Jemari lentik Indira menyeka jejak basah di pipi Binar, bibirnya menyecup kedua mata gadis kecil itu, lalu membelai puncak kepalanya. Seulas senyum yang terlihat dipaksakan terbit di wajahnya. Batinnya tersayat, tak kuasa menatap manik coklat gadis kecil di depannya yang berkaca-kaca.
"Siapa bilang Binar tidak punya ibu? Mulai sekarang, Binar adalah anak Tante, sama seperti Kak Rigel," ucap Indira. Ia genggam kedua tangan Binar, lalu mengecupnya. "Ayo, panggil Tante Mama!" titahnya penuh harap.
Binar menoleh ke arah Rigel. Mendapat anggukan dari remaja tampan itu, ia segera berhambur ke pelukan Indira. "Mama," lirihnya seraya menumpahkan kembali sungai air mata.
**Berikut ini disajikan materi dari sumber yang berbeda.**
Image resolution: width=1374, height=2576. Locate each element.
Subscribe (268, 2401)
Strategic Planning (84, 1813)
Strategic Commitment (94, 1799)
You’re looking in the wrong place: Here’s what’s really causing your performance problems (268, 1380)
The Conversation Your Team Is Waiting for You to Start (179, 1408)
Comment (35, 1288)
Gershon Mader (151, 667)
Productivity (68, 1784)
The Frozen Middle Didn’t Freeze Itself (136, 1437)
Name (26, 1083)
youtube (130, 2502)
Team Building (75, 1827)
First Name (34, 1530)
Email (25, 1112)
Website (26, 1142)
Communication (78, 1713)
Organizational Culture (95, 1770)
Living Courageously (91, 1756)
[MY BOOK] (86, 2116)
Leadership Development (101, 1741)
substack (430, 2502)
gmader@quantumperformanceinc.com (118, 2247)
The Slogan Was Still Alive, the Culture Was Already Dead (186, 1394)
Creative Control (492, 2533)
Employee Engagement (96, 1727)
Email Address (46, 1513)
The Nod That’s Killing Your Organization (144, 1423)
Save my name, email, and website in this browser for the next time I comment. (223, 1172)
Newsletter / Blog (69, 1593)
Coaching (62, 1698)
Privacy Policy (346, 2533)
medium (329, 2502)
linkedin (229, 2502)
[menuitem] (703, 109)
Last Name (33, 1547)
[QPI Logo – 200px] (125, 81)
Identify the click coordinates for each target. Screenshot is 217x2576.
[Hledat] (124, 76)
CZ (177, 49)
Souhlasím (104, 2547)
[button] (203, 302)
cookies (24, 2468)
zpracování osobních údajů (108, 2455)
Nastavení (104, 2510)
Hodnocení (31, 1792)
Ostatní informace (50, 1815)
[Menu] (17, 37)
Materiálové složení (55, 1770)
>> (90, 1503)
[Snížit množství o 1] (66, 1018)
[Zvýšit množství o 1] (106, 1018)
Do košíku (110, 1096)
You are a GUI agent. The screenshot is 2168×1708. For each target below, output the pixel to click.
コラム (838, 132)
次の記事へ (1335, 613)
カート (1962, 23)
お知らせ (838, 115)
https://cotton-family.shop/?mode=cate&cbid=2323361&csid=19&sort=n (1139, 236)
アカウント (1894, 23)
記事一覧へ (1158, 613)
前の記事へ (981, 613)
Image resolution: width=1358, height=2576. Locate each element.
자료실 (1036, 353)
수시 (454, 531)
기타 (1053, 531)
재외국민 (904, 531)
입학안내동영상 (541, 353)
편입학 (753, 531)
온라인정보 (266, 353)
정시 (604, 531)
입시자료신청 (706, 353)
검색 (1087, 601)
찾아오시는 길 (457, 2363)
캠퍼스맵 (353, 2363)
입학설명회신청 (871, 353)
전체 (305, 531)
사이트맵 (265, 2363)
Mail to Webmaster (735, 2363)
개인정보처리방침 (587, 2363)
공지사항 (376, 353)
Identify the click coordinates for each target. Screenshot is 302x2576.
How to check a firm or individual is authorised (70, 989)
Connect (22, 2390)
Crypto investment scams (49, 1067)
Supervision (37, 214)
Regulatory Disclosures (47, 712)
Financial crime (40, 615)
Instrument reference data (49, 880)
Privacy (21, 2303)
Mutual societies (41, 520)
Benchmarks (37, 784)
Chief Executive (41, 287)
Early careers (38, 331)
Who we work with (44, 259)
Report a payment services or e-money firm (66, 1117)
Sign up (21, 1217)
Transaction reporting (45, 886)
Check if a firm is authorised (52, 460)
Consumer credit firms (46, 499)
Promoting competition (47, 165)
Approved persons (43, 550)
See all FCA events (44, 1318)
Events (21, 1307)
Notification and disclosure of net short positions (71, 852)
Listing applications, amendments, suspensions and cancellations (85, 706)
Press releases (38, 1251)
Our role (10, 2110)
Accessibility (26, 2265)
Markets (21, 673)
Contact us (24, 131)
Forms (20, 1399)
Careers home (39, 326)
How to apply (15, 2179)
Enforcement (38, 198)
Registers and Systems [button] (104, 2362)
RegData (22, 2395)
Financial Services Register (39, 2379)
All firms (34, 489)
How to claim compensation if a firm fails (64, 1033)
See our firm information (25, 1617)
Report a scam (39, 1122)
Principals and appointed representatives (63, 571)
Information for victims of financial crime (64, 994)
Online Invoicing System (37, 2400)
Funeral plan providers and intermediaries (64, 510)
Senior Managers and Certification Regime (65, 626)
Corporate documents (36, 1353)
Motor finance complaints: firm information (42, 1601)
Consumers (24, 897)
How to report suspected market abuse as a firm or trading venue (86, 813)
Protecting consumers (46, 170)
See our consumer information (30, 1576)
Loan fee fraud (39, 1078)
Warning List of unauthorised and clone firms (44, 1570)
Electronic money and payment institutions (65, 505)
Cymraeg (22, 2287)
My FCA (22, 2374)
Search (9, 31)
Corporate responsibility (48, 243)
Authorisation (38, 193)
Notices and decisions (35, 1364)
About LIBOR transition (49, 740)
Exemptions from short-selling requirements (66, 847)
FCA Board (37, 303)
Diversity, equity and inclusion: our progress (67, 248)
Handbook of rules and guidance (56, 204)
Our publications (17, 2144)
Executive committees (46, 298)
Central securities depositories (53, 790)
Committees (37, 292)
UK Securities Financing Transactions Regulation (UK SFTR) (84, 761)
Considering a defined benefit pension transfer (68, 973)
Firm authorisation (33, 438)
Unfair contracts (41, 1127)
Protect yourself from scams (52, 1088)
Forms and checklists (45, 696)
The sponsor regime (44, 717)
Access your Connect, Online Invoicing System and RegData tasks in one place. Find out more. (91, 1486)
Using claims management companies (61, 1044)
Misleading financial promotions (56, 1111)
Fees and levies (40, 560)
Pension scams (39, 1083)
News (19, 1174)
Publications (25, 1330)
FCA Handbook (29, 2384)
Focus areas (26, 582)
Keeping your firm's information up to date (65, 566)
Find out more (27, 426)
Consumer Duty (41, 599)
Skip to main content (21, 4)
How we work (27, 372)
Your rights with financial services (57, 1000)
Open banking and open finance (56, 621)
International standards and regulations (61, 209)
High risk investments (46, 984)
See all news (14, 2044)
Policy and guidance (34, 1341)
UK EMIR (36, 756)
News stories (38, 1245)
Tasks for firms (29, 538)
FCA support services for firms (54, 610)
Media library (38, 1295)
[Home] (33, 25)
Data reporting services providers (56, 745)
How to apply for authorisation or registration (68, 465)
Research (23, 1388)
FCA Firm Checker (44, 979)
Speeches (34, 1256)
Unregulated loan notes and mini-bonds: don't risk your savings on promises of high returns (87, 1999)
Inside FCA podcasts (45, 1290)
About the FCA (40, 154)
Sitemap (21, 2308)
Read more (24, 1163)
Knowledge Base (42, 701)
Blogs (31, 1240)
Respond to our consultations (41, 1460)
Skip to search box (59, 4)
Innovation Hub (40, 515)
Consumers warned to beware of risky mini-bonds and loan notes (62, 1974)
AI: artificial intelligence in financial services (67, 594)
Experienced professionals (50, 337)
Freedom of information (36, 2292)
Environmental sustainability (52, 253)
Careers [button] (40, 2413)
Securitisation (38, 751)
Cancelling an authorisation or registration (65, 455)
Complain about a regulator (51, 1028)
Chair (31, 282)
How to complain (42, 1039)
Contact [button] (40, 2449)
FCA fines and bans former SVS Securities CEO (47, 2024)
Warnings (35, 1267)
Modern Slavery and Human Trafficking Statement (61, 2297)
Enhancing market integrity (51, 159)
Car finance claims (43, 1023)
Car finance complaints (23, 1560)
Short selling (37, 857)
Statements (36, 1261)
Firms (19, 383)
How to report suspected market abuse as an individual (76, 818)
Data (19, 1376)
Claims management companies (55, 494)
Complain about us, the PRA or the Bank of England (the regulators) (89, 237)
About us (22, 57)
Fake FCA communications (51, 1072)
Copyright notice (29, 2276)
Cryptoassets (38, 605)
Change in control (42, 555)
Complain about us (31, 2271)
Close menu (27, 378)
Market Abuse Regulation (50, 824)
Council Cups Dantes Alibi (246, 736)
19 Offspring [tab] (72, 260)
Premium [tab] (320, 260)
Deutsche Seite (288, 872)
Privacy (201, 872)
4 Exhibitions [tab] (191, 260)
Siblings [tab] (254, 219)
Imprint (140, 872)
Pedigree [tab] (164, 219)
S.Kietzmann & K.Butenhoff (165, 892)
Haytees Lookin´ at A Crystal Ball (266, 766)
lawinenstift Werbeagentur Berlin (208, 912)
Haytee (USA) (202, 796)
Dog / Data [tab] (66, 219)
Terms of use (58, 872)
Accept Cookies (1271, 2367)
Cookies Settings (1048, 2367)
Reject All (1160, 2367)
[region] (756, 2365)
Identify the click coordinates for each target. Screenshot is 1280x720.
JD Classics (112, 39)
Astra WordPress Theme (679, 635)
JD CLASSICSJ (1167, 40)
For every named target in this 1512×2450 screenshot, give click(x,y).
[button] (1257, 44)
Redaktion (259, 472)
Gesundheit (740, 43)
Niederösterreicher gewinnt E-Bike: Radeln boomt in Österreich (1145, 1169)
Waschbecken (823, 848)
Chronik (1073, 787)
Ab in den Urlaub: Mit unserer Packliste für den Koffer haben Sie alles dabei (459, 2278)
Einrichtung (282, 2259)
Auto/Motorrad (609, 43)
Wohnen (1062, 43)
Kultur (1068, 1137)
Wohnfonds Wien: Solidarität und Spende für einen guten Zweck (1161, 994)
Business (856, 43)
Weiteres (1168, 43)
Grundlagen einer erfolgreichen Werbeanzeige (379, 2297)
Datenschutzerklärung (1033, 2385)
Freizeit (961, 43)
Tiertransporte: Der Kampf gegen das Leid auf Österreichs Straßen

Rigel tersenyum kecil seraya mengusap punggung bergerat Binar. "Jangan pernah merasa sendiri. Ada kami yang akan selalu menyayangimu. Aku berjanji akan selalu menjagamu dan takkan pernah membiarkan siapa pun menyakitimu. Sudah, jangan menangis. Tangismu terlalu berharga untuk dijatuhkan."
Binar mengurai pelukannya, ia menatap Rigel seraya mengangguk kecil. Kedua tangan kecilnya dengan kasar menyeka air mata di pipinya, meski dalam hati ia masih ingin menangis. Jari kelingking kanannya terulur di depan remaja itu. "Janji akan selalu menyayangiku?" tanyanya sesegukan.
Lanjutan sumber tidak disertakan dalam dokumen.